Il finale di Il tempo è un bastardo è il punto che chiude un cerchio. La storia inizia nell’appartamento di Sasha e si conclude davanti allo stesso palazzo, ma lei non c’è più (e due dei tanti protagonisti sono irrimediabilmente vecchi).
Si chinò sul pulsante, ogni elettrone del suo corpo proiettato su per quelle scale angolose e male illuminate che ora ricordava con precisione, come se fosse uscito da casa Sasha solo quel mattino. Mentalmente le risalì fino a vedersi entrare in un appartamento piccolo e ingombro – dei viola, dei verdi – pieno di un odore umido di vapore e candele profumate. Il sibilo di un termosifone. Piccoli oggetti sui davanzali. Una vasca da bagno in cucina; sì, ne aveva una! Era l’unica che Alex avesse mai visto.
Bennie gli stava vicino, e insieme attesero, sospesi nella stessa precaria emozione. Alex si sorprese a trattenere il respiro. Sasha gli avrebbe semplicemente aperto, e lui e Bennie avrebbero salito insieme quelle scale fino alla sua porta? Alex l’avrebbe riconosciuta, e lei avrebbe fatto lo stesso? In quel momento, il desiderio che aveva provato per Sasha assunse infine una forma definita: Alex immaginò di entrare nel suo appartamento e di ritrovarci se stesso da giovane, pieno di progetti e di standard altissimi, e con tutto ancora da decidere.
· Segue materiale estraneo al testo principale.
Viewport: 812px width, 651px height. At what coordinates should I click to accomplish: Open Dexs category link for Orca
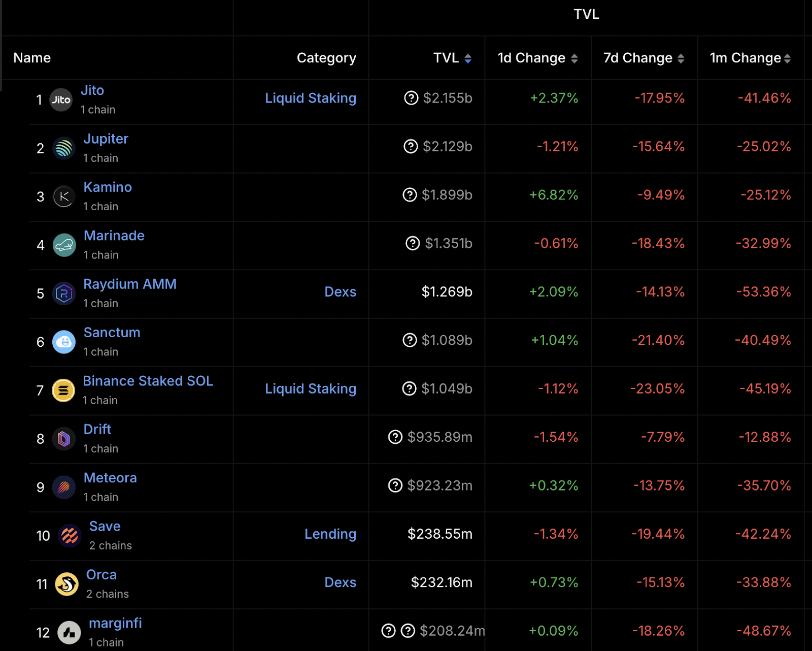tap(340, 582)
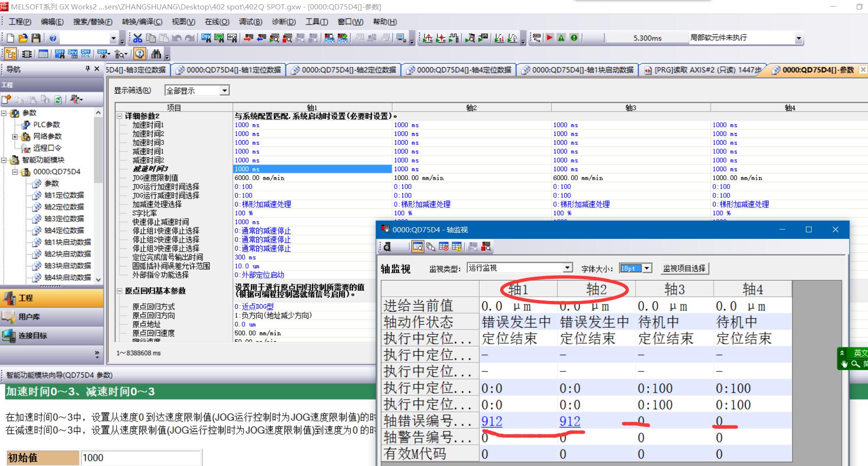Click the Write to PLC icon

point(248,38)
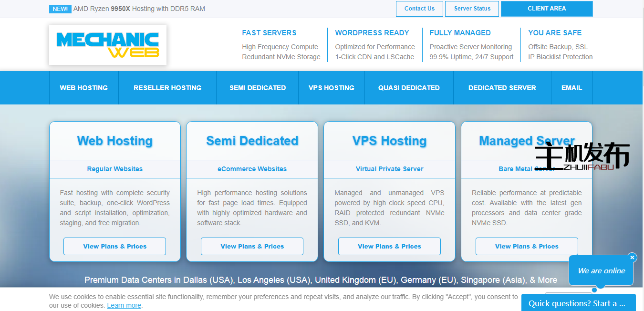Close the 'We are online' chat bubble
The width and height of the screenshot is (644, 311).
pos(632,258)
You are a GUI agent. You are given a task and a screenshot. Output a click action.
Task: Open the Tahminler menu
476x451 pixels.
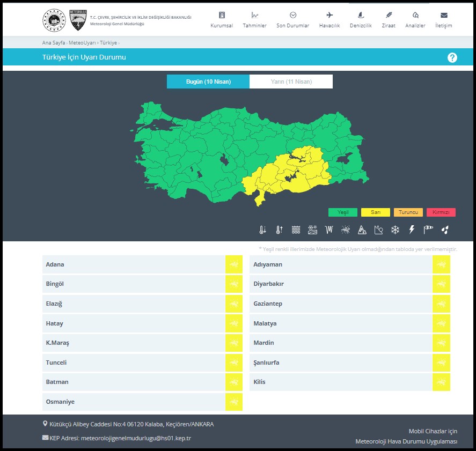(254, 20)
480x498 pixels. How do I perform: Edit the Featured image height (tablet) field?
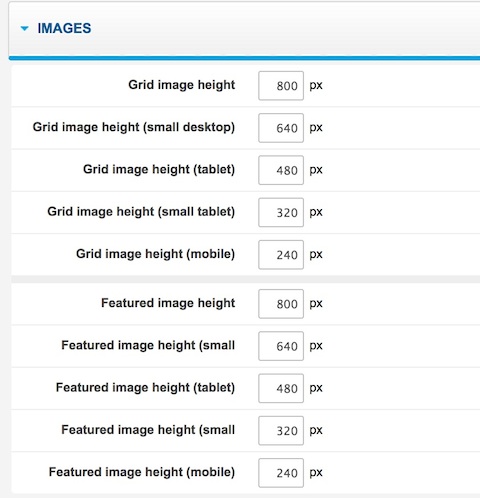(x=281, y=388)
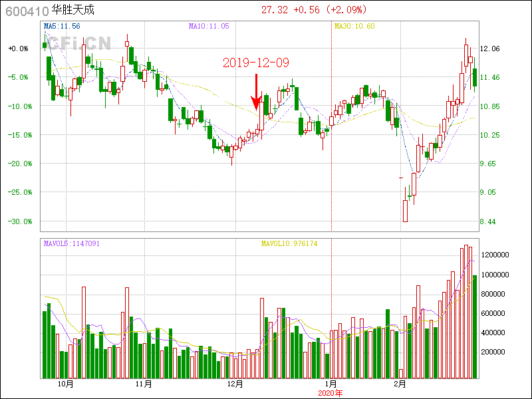Select the 2019-12-09 date annotation

(x=256, y=63)
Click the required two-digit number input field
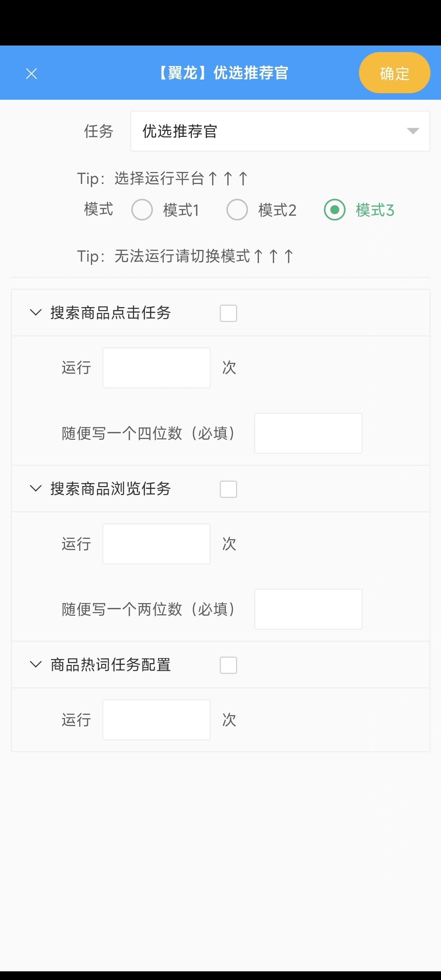The image size is (441, 980). [308, 609]
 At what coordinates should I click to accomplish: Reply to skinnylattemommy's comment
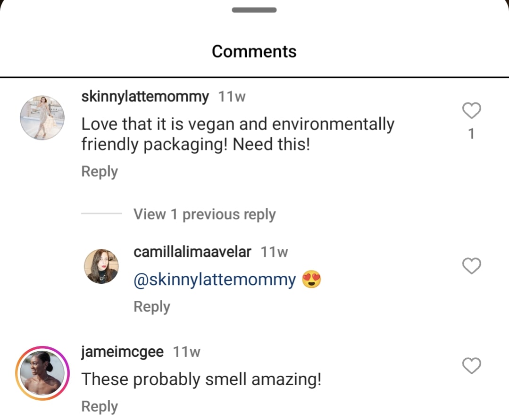pyautogui.click(x=99, y=171)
Quella fantasia a occhi aperti lo riempì di una speranza irrazionale. Premette di nuovo il campanello, e a mano a mano che altri secondi passavano, un senso di perdita cominciò a svuotarlo. Tutta quella folle pantomima crollò e fu spazzata via.
«Non c’è», disse Bennie. «Scommetto che vive lontanissimo». Buttò indietro la testa a guardare il cielo. «Spero sia riuscita ad avere una bella vita», disse poi. «Se lo merita».
Ripresero a camminare. Alex si sentiva bruciare gli occhi e la gola. «Non so cosa mi è successo», disse, scuotendo la testa. «Davvero non lo so».
Bennie lo guardò, un uomo di mezza con i capelli grigi arruffati e lo sguardo profondo. «Sei cresciuto, Alex», disse, «come tutti».
Alex chiuse gli occhi e ascoltò: la saracinesca di un negozio che scendeva. Il rauco abbaiare di un cane. Il fragore dei camion sui ponti. La notte vellutata nelle sue orecchie. E la pulsazione, sempre quella pulsazione, che forse in fin dei conti non era un’eco, ma il suono del tempo che passava.
la ntte blu
le stlle k nn vedi
ql suono k nn va mai via
Un ticchettio di tacchi sul marciapiede bucò il silenzio. Alex aprì gli occhi di colpo, e lui e Bennie si voltarono – velocissimi – cercando Sasha nel buio cinereo. Ma era un’altra ragazza, giovane e nuova in città, che armeggiava con le chiavi di casa.